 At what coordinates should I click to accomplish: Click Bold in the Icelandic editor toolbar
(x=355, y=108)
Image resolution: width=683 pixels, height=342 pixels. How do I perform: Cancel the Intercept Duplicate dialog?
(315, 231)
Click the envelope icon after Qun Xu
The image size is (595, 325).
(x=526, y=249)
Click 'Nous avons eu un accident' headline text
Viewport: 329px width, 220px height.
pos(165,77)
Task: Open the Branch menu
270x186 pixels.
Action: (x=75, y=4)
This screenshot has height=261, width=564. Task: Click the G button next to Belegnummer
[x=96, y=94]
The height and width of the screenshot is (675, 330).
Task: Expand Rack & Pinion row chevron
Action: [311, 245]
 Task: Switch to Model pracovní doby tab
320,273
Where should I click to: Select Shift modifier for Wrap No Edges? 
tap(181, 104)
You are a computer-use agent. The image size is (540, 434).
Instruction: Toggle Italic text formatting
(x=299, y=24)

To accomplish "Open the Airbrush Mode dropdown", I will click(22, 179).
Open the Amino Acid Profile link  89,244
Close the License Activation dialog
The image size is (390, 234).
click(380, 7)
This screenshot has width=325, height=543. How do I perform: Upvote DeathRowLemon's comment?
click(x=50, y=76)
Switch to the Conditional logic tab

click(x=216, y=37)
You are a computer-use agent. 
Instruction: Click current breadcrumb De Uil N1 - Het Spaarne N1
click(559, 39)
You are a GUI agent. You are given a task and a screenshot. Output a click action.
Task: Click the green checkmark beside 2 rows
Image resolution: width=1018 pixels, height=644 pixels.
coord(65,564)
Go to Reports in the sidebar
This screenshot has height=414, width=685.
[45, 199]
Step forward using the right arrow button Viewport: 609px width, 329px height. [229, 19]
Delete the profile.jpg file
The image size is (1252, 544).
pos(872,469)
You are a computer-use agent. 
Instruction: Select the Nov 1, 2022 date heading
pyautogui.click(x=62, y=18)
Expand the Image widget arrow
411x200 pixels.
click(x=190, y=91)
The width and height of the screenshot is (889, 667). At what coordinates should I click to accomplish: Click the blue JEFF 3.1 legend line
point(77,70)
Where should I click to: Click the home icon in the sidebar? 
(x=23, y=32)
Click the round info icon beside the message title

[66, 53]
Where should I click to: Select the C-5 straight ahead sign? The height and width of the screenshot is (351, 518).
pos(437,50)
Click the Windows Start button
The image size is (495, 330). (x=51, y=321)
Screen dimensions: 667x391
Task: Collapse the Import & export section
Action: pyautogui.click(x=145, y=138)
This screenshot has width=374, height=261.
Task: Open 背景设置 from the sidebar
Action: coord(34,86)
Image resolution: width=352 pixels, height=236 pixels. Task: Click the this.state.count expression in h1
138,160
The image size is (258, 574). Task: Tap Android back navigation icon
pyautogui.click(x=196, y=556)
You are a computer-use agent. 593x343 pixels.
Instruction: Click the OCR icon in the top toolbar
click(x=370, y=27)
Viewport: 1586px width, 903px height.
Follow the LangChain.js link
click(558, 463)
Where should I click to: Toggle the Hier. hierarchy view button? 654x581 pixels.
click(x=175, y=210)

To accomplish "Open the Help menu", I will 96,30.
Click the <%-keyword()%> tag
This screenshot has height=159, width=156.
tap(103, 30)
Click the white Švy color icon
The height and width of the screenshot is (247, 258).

> [Exercise description]:
Using the records above, list each line that includes "agent".

> [Written response]:
You are a computer-use agent. The image size is (540, 434).
You are a computer-use agent. 
You are a GUI agent. You are given a task and a screenshot. Output a click action.
You are a computer-use agent. 
You are a computer-use agent. 593x343 pixels.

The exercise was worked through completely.